■ Set tasks ■
[1] Answer these questions using the court opinion:
(a) Which judge's name appears on the ruling?
(b) On what date did the plaintiff fall?
(c) About how deep was the hole the plaintiff fell into?
[2] Based on the court opinion, mark each statement yes or no, quoting the words that decide it:
(a) The defendant in the action is the Town of Ansonia.
(b) The plaintiff fell while walking on the bituminous drive itself.
(c) The opinion is marked as published.
[3] Repeat the court opinion word for word from "STATEMENT OF THE" to "Complaint, ¶ 6.".

■ Quoted passage ■
Opinion
AANCV156018817S
11-29-2016
UNPUBLISHED OPINION
RULING ON MOTION TO DISMISS AND MOTION FOR SUMMARY JUDGMENT
Barry K. Stevens, J.
STATEMENT OF THE CASE
This action was instituted by the plaintiff, Rose Ellen Nemec, against the defendant Town of Ansonia. The revised complaint alleges the following. On July 5, 2013, the plaintiff was walking in the grassy area adjacent to a " certain bituminous drive and adjacent property located at Nolan Field in Ansonia, Connecticut, " when she suddenly and without warning fell into a hole approximately fifteen inches in depth. Complaint, ¶ ¶ 3, 4. This fall caused her to suffer economic and noneconomic damages. The defendant owns and controls the " bituminous drive and adjacent property located at Nolan Field, in Ansonia, Connecticut." Complaint, ¶ 3. The town was bound or obligated to keep the bituminous drive in good repair, including where the " defect of the hole" was located. Complaint, ¶ 6.

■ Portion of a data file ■
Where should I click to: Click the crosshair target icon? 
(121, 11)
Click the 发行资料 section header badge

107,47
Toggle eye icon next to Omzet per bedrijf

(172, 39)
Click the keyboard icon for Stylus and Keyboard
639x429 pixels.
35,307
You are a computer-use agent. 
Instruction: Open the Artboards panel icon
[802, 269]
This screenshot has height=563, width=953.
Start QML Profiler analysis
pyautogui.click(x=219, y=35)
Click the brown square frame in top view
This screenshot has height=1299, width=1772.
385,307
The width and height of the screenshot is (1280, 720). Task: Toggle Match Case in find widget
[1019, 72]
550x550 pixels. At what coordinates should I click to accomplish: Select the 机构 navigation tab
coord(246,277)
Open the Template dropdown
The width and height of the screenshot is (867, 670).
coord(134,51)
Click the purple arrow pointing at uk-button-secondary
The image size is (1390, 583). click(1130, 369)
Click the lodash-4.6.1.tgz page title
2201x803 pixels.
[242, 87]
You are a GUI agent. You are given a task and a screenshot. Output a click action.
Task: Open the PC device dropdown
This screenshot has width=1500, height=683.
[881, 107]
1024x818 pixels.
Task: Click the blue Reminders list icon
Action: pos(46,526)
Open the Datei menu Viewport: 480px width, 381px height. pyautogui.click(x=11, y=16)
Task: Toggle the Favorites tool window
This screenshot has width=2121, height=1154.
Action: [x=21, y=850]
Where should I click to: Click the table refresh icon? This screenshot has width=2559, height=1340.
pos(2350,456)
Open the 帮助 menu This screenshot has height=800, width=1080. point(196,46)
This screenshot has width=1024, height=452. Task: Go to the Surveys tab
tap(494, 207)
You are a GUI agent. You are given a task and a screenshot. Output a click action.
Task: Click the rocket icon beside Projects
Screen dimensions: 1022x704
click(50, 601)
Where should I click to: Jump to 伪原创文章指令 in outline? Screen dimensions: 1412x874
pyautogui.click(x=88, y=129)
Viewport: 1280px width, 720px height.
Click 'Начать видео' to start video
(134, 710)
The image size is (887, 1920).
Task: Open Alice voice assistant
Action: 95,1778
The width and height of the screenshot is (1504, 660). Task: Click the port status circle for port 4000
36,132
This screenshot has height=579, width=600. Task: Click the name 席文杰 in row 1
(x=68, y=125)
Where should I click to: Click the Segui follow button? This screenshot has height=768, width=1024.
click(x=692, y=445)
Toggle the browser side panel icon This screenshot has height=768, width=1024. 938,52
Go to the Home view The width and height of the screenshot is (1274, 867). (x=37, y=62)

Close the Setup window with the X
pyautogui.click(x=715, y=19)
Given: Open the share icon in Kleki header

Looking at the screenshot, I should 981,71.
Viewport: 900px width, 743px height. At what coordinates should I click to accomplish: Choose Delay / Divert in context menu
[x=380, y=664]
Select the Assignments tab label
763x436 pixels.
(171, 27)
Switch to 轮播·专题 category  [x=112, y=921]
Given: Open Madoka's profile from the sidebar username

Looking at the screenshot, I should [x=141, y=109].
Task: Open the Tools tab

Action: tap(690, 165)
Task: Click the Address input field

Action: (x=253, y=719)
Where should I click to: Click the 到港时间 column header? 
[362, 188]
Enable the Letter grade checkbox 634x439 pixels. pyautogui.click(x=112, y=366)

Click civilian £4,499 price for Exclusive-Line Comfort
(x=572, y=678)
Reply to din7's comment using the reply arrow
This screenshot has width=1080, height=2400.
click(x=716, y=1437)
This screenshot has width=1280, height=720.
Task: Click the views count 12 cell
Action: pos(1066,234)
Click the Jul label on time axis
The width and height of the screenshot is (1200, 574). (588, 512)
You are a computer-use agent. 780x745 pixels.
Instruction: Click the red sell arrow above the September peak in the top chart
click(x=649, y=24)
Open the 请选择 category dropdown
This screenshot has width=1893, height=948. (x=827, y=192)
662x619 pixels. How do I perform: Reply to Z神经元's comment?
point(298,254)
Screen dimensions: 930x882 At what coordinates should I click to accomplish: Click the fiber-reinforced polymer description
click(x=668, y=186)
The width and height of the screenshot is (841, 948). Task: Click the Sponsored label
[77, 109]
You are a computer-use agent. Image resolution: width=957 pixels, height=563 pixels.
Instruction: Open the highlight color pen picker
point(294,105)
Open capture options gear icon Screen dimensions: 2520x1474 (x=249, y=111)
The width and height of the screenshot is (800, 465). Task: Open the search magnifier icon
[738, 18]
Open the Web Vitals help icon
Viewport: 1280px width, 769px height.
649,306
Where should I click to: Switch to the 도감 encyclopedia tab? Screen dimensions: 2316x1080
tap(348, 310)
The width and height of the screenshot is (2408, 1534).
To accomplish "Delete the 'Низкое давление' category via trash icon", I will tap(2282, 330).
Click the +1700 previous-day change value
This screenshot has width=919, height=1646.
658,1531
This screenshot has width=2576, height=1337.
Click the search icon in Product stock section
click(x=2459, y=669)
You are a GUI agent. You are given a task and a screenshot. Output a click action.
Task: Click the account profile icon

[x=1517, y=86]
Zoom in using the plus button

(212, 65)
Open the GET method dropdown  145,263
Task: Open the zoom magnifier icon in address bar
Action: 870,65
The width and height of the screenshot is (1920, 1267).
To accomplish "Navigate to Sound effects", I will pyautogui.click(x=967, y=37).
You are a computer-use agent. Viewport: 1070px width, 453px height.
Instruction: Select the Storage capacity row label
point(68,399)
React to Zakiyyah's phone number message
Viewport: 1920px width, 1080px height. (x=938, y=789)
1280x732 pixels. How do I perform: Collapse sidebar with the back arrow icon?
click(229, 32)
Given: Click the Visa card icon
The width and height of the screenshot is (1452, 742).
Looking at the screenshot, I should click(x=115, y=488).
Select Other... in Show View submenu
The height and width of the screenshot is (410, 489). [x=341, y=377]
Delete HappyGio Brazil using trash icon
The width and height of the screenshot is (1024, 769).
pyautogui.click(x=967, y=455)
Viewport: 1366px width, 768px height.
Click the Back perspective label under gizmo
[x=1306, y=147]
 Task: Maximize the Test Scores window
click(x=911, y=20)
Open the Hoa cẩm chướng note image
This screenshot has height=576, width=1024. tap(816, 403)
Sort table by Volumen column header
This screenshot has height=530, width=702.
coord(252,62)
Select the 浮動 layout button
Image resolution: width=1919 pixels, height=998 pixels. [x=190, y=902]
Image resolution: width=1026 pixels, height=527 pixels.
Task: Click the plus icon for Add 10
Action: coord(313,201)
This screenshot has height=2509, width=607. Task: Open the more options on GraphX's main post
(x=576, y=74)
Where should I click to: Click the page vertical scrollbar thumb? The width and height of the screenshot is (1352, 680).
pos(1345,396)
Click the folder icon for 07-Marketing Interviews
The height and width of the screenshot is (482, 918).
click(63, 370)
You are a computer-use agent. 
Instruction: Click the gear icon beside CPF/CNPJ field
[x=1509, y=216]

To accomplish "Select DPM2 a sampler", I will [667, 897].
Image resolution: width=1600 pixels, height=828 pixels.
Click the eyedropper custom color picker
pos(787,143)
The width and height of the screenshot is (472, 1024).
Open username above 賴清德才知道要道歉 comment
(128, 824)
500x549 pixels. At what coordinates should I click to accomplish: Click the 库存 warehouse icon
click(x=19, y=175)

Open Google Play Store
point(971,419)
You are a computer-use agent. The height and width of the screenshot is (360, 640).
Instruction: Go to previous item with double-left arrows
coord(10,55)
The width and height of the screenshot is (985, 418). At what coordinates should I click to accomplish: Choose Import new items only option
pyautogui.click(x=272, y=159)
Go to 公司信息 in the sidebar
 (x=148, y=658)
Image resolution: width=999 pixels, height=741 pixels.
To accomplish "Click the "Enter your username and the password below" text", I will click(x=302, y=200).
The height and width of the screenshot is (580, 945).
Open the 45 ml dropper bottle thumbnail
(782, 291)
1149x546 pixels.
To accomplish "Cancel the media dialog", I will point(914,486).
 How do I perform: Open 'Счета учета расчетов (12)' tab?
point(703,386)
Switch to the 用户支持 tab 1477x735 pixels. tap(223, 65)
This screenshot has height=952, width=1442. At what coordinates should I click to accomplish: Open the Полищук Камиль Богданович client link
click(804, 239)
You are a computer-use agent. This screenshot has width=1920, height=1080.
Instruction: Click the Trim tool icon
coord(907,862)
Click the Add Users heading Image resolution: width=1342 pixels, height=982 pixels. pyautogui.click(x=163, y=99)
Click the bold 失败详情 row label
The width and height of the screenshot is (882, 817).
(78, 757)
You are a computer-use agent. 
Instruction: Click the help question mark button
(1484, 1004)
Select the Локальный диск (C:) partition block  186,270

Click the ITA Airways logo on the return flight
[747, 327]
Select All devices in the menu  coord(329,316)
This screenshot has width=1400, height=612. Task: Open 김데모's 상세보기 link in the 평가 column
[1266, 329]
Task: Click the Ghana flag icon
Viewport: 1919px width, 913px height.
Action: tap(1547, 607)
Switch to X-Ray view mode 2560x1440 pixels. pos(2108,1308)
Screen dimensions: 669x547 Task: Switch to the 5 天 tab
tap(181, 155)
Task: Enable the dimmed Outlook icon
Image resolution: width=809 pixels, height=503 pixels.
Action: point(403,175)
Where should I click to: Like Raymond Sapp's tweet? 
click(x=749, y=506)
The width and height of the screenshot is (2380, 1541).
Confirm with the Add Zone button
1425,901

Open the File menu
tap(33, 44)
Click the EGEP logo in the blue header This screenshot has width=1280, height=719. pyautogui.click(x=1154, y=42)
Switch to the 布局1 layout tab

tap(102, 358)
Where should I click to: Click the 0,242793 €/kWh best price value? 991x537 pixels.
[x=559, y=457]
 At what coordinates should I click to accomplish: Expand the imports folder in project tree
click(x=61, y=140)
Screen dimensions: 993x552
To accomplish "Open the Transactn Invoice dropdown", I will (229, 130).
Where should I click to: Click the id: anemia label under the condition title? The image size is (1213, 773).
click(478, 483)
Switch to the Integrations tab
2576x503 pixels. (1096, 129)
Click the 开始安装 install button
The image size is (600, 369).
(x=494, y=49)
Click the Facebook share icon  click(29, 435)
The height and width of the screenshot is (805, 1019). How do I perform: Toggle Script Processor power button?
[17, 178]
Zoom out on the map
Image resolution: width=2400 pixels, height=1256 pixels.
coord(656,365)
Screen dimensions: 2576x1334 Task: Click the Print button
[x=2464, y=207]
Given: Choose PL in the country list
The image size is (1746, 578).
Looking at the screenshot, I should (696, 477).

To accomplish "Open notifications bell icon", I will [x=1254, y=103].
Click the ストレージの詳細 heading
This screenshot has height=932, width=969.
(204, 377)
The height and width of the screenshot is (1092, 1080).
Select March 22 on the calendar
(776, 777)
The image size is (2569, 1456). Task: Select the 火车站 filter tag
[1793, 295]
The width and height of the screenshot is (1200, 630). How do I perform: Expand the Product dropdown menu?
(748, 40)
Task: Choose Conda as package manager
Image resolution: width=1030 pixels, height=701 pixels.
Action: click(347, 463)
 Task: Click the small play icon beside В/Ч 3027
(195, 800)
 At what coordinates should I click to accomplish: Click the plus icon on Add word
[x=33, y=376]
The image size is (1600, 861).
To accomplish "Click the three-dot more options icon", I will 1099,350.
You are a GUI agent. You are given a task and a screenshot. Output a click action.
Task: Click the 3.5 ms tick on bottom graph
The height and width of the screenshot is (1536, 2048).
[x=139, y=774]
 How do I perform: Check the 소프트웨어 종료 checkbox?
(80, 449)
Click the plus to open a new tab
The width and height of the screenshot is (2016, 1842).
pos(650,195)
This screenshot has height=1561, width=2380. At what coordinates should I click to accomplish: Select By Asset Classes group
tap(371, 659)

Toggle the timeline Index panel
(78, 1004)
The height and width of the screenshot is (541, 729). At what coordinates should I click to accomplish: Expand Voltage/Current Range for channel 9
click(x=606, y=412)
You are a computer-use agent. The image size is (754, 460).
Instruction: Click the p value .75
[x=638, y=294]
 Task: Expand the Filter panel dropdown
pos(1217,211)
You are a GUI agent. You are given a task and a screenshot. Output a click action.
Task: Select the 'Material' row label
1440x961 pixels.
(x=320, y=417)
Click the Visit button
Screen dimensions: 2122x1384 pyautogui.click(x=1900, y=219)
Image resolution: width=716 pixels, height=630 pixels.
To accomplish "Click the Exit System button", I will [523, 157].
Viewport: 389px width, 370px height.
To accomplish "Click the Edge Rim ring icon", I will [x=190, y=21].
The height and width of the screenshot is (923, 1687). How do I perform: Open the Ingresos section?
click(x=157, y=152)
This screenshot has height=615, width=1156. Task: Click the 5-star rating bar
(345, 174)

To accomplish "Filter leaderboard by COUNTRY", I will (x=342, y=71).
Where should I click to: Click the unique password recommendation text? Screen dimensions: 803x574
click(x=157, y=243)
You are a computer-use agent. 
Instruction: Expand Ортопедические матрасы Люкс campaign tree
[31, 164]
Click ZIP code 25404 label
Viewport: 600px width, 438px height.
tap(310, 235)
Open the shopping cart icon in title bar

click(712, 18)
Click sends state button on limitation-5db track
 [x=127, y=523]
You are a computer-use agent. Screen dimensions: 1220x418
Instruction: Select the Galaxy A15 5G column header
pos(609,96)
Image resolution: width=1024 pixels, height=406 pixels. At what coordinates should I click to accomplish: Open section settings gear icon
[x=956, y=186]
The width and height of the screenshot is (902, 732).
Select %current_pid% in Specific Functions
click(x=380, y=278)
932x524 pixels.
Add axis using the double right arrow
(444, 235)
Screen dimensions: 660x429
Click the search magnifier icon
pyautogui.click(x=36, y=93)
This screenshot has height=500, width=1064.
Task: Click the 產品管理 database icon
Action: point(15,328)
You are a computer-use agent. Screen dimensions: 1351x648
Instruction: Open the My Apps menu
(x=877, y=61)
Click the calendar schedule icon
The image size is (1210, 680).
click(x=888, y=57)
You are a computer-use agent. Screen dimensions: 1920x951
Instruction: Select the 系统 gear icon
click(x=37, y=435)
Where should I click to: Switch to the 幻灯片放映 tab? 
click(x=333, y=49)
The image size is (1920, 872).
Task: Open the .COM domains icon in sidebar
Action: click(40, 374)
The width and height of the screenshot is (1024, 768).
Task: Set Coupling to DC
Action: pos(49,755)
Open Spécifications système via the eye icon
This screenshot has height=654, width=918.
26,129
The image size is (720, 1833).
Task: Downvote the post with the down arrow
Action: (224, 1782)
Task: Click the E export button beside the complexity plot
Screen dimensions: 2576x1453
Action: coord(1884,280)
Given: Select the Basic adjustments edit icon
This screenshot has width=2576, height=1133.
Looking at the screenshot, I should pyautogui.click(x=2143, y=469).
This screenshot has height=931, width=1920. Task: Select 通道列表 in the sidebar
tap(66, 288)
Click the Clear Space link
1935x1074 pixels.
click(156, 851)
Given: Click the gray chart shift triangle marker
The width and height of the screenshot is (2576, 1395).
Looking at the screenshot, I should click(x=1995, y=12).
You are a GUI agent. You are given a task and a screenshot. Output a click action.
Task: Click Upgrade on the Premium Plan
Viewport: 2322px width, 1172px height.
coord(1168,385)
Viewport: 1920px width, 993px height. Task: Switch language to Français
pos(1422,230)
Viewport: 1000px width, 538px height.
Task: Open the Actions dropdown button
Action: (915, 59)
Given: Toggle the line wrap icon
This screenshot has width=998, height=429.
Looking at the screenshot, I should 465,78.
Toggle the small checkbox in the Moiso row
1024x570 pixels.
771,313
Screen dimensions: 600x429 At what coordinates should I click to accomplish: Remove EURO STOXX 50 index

■ Solution set ■
[1]
(a) Barry K. Stevens, J.
(b) July 5, 2013
(c) Approximately fifteen inches

[2]
(a) Yes: "against the defendant Town of Ansonia"
(b) No: "walking in the grassy area adjacent to a"
(c) No: "UNPUBLISHED OPINION"

[3]
STATEMENT OF THE CASE
This action was instituted by the plaintiff, Rose Ellen Nemec, against the defendant Town of Ansonia. The revised complaint alleges the following. On July 5, 2013, the plaintiff was walking in the grassy area adjacent to a " certain bituminous drive and adjacent property located at Nolan Field in Ansonia, Connecticut, " when she suddenly and without warning fell into a hole approximately fifteen inches in depth. Complaint, ¶ ¶ 3, 4. This fall caused her to suffer economic and noneconomic damages. The defendant owns and controls the " bituminous drive and adjacent property located at Nolan Field, in Ansonia, Connecticut." Complaint, ¶ 3. The town was bound or obligated to keep the bituminous drive in good repair, including where the " defect of the hole" was located. Complaint, ¶ 6.